I use contexts and the process functions like this:

// Update filter states.
*lowPassFilter.state = *getLowPassCoefficients(settings, (float)currSampleRate);
*highPassFilter.state = *getHighPassCoefficients(settings, (float)currSampleRate);

// Process stuff
dsp::AudioBlock<float> block (tempBuffer);
auto context = dsp::ProcessContextReplacing<float>(block);
lowPassFilter.process(context);
highPassFilter.process(context);

If I’m not mistaken, this context only uses numSamples? This is the only code in processBlockInternal regarding these filters but from what I’ve read this should work regardless of buffer size. How wrong am I?

The getLowPassCoefficients and getHighPassCoefficients are pretty much just convenience functions that return updated coefficients. This is the correct way to do it right?

ReferenceCountedObjectPtr<dsp::IIR::Coefficients<float>> getLowPassCoefficients(const Settings &chainSettings,
                                                                                float sampleRate)
{
    return dsp::IIR::Coefficients<float>::makeFirstOrderLowPass(sampleRate, chainSettings.lowPassFreq);
}

What is block? Is it the AudioBuffer passed into processBlock? If it’s a different buffer, is there a chance that its size doesn’t match the size of the processBlock buffer?

it’s a newly created dsp::AudioBlock. It’s created right above context and used when creating context. I guess I should use curly brackets when constructing stuff like this :slight_smile:

Oops, sorry. I guess the question still stands for tempBuffer.

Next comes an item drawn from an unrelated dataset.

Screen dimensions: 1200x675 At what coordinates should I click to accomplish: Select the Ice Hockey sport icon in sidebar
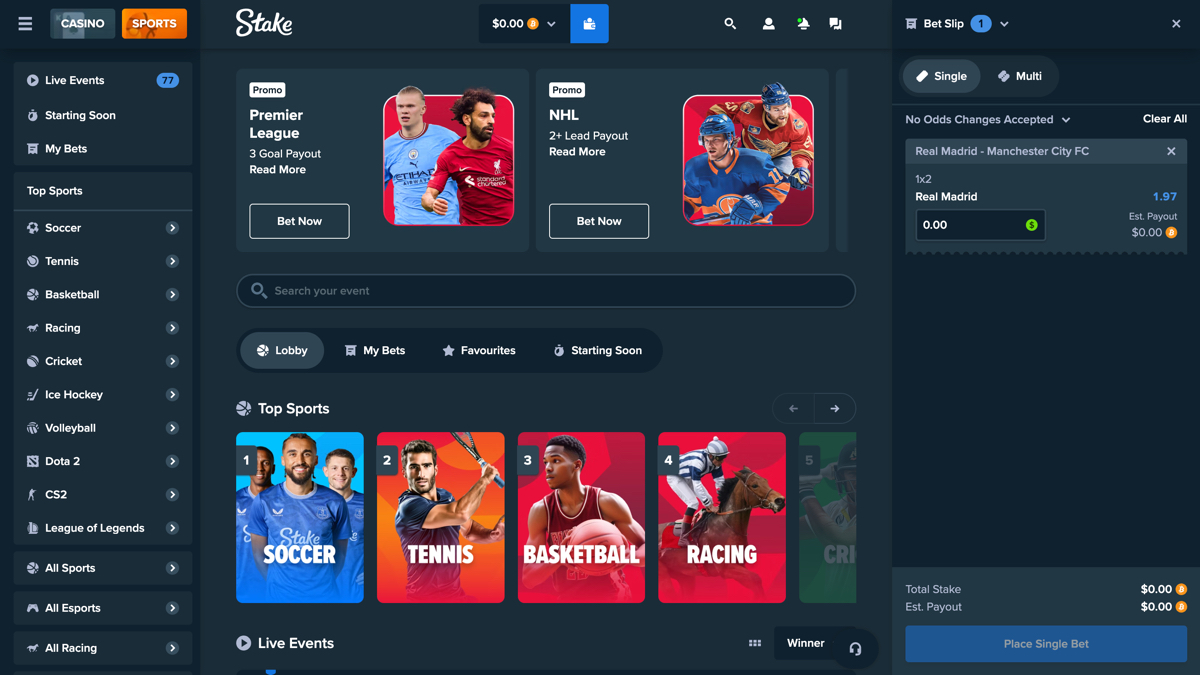34,394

Hi, thanks for quick answers!
So, tempBuffer is an AudioBuffer initialized to samplesPerBlock in prepareToPlay(). My plugin involves delays, and I want to apply these filters only to the delayed samples while leaving the dry signal untouched. That’s why I pop samples from the DelayLines (which AFAIK I actually need two of because left and right channels have different delays) to tempBuffer and then do processing on it. At the end of processBlock I just do buffer.addFrom( … tempBuffer, buffer.getNumSamples());

In that case, the pops are probably because the filter is processing the full tempBuffer, but the actual buffer is shorter. This will leave the filter in the wrong state for the next process call.

You could try:

const auto block = dsp::AudioBlock<float> (tempBuffer).getSubBlock (0, buffer.getNumSamples());
1 Like

Dang, you were spot on!
This possibility completely slipped my mind while trying to debug. Thank you lots for your help!